> **EXCERPTED RECORDS**
◇ ◇ ◇

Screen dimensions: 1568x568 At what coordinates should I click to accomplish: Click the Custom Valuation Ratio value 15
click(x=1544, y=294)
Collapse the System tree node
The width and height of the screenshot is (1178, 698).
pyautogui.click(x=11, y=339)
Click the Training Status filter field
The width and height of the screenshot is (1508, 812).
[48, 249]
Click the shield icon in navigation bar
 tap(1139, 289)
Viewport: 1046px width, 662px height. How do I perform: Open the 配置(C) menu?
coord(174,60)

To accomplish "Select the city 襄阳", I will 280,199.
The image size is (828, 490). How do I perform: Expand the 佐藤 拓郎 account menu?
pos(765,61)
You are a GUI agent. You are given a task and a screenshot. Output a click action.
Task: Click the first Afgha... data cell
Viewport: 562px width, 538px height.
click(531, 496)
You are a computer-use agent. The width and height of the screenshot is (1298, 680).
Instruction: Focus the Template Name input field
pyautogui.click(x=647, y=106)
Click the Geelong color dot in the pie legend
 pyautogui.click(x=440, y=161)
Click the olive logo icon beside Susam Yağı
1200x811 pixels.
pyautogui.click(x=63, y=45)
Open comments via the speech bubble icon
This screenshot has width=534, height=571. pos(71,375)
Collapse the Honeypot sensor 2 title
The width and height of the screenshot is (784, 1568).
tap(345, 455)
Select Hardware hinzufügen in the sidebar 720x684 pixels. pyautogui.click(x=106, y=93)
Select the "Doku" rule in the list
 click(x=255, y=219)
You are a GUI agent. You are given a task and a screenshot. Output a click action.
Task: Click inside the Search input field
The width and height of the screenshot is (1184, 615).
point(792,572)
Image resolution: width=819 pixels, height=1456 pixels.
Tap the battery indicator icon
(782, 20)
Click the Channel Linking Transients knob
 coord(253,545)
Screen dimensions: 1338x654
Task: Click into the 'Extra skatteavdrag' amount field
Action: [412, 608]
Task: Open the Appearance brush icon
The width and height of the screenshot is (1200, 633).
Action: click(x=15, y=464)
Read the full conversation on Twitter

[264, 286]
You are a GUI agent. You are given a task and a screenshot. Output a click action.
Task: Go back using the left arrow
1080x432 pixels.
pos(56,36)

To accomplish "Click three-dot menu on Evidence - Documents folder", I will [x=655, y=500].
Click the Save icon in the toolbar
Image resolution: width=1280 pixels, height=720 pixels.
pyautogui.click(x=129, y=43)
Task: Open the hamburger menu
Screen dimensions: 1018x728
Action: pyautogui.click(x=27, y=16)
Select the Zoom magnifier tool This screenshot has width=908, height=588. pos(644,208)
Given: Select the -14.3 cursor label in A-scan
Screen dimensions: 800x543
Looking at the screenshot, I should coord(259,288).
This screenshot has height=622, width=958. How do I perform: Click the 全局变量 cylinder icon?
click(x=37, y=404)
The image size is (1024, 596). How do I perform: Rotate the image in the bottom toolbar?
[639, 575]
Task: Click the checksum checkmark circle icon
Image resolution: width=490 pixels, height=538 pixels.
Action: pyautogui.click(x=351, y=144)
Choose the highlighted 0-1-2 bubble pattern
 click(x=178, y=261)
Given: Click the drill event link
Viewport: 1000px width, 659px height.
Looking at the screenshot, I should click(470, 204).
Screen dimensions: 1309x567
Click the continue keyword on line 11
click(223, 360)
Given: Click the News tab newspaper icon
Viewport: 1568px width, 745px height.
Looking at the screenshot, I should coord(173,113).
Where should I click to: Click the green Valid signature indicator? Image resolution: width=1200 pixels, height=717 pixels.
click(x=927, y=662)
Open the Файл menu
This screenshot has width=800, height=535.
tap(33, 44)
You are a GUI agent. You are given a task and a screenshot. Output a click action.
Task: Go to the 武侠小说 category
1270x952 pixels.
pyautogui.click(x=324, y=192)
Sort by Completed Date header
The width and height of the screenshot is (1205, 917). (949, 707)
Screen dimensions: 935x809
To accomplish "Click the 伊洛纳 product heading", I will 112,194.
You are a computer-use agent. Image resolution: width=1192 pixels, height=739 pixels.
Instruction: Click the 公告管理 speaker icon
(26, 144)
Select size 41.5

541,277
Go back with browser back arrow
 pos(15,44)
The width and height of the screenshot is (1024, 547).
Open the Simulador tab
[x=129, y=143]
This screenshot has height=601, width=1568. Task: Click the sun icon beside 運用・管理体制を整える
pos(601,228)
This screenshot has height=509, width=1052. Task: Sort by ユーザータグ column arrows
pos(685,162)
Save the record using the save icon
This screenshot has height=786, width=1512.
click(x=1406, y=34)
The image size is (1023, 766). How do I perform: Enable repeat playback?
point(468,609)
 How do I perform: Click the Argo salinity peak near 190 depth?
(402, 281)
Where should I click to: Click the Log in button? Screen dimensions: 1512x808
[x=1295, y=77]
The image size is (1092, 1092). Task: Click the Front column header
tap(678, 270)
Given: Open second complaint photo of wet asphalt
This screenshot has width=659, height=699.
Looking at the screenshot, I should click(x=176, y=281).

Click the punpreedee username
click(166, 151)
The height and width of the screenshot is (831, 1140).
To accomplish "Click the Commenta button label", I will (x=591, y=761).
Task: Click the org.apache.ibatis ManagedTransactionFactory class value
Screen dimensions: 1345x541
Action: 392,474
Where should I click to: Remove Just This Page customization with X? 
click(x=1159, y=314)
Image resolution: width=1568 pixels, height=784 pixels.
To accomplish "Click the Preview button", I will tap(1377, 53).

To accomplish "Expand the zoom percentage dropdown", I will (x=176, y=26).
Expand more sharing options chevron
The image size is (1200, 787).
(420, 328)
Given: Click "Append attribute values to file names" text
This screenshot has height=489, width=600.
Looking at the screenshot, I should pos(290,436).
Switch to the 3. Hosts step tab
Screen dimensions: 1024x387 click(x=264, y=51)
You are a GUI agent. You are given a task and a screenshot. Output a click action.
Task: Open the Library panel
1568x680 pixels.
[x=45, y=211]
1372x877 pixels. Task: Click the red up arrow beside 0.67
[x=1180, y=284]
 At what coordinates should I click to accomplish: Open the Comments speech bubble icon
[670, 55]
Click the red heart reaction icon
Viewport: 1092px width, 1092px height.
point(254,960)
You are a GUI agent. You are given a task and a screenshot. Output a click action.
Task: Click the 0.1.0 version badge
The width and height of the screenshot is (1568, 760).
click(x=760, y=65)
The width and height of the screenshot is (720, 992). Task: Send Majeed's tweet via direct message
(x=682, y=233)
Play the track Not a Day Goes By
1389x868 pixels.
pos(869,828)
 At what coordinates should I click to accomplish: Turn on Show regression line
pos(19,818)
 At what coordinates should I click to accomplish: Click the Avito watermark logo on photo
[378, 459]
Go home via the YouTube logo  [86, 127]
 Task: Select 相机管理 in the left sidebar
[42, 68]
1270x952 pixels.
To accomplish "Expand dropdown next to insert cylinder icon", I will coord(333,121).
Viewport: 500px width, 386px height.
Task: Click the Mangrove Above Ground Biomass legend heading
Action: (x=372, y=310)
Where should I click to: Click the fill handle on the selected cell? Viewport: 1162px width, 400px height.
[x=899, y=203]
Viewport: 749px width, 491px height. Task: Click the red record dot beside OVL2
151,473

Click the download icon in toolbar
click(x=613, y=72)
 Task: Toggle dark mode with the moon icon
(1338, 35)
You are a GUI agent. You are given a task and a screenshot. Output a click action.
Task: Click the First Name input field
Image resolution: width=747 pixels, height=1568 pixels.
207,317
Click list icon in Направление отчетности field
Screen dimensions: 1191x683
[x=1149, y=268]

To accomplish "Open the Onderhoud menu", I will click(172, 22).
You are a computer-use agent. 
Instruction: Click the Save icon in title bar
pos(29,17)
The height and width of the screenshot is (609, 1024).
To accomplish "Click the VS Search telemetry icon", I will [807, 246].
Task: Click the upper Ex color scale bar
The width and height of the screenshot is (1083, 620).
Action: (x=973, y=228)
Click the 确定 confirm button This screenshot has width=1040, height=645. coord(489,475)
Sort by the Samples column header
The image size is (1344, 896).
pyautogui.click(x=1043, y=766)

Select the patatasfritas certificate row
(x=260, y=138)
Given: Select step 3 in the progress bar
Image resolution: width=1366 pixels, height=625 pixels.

◇ ◇ ◇

> **ABOUT THIS EXERCISE**
Would you give the number of lines above that hold "label"? Only the number is needed.

> **EXERCISE RESPONSE**
2